Ветер разносил по полю удушливую гарь. Пепел и сажа садились на липа, на одежду. А на комбайны рука так и не поднималась. Сняли с машин наиболее ценные узлы и детали, закопали их поглужбе в землю. От машин остались одни остовы. Уничтожить машину, с мостика которой народ тебя заметил, уничтожить то, что приносило тебе радость, что дало тебе крылья — это было выше мот сил… Каюсь, тут я поступил вопреки приказу: комбайны мы не предали огню.
Из станицы ушли под вечер. Но тягостный запах пережжённого хлеба долго преследовал нас. Хотя я родился далеко от кубанской равнины, но в дни нашего отступления я чувствовал острую боль, какую может испытать только человек, потерявший самое дорогое — кусок бережно вынянченной родной земли…
Мы двигались к Краснодару через хутора и станицы, мимо созревших хлебов, и слышали, как уныло звенят колосья пшеницы, как падают наземь перезревшие зёрна.

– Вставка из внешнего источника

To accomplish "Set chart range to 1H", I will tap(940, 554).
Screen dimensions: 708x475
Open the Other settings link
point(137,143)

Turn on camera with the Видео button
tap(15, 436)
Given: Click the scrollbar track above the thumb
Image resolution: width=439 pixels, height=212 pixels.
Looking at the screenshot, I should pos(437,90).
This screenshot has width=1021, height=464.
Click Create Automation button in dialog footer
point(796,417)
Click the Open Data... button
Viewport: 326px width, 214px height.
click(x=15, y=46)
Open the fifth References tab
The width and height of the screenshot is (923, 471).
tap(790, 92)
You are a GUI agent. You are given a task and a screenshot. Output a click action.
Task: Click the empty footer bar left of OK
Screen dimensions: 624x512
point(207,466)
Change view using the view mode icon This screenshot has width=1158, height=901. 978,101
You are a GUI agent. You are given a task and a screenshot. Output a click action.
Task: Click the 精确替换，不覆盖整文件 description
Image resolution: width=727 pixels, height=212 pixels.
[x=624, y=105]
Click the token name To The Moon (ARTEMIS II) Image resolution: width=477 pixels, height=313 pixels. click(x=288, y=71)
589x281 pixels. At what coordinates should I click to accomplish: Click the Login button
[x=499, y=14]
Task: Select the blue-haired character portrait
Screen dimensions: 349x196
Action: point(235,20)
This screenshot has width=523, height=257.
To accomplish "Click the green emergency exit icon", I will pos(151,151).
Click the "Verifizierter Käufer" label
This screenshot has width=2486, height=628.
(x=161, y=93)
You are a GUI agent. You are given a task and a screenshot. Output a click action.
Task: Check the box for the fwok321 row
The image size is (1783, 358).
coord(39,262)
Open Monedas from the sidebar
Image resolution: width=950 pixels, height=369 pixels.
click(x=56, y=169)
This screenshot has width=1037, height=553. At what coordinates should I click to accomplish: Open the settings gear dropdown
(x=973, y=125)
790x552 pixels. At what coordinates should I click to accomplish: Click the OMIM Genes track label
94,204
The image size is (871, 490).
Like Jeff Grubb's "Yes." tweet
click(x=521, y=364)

В эти тяжкие часы и минуты я с горечью думал о том, что через день-другой вот сюда, в этот благодатный край, придут чужеземцы, захватят народное добро.
Гитлеровские писаки заранее на все лады расписывали богатства Кубани. А фашистская военная газета «Фельдцуг» угодливо спрашивала: «Знаешь ли ты этот край?» — и ретиво разжигала аппетит захватчиков.
«Нет лучшей пшеницы, чем на Кубани!» — вещала газета. — Там лучшие в мире яблоки и душистый виноград, который даёт свежее, приятно веселящее вино. Там много крупного скота, который благодаря высоким кормам даёт нежное, сочное мясо… Там табачные плантации и большие запасы табака, не уступающие македонским… Там есть чай, напоминающий цейлонский;…»
У грабителей текли слюнки от одной мысли о кубанском южном сале, сочных окороках, искрящихся виноградных винах.